# Input for this task:
= = = = = = =

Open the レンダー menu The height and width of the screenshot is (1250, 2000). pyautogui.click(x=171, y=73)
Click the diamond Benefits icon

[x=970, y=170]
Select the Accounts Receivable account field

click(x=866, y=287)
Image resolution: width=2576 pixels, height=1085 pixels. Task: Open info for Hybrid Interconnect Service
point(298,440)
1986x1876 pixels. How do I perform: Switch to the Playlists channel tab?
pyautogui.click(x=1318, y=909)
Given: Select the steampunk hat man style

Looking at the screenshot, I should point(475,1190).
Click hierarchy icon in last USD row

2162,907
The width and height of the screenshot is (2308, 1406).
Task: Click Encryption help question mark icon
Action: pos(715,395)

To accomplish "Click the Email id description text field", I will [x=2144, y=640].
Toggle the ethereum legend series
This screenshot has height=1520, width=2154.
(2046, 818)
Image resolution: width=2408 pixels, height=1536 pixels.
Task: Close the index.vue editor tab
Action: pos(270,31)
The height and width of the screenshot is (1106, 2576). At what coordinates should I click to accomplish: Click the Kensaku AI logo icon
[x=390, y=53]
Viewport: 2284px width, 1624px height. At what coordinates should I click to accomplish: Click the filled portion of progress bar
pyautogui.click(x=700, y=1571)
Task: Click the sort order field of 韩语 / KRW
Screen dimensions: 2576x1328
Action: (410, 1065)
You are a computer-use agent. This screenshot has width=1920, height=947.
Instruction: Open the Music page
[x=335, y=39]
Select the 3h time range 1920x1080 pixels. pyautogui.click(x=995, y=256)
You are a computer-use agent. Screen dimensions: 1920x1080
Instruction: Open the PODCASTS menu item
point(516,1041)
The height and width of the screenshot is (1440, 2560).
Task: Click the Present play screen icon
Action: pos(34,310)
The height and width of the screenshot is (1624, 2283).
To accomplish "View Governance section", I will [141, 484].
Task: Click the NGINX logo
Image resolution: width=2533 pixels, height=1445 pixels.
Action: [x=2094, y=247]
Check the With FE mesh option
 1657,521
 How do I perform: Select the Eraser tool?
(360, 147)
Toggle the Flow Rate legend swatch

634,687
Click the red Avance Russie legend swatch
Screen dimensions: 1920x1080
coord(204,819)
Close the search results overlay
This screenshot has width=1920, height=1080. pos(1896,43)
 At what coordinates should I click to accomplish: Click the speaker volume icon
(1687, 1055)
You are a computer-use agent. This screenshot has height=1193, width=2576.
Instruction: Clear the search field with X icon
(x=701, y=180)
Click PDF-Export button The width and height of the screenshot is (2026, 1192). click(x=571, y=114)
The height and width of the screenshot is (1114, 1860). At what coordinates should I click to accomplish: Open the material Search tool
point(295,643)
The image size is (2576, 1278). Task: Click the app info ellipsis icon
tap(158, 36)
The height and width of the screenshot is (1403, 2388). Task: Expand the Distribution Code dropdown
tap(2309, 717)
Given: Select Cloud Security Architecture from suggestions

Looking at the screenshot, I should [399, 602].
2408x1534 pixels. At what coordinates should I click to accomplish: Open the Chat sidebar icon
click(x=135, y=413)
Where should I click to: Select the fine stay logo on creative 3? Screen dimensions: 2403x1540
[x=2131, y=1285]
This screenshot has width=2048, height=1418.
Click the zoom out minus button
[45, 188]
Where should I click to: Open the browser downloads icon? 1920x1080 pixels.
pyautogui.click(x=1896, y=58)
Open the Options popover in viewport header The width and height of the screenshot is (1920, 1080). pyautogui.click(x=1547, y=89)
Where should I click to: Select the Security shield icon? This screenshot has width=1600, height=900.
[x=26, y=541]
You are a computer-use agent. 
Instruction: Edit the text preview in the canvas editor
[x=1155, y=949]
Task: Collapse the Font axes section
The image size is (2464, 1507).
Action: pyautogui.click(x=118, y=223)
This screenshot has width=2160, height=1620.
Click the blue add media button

= = = = = = =

# Problem statement:
Look through the entries above and list every line containing "section".

# Finished task:
To accomplish "View Governance section", I will [141, 484].
Task: Collapse the Font axes section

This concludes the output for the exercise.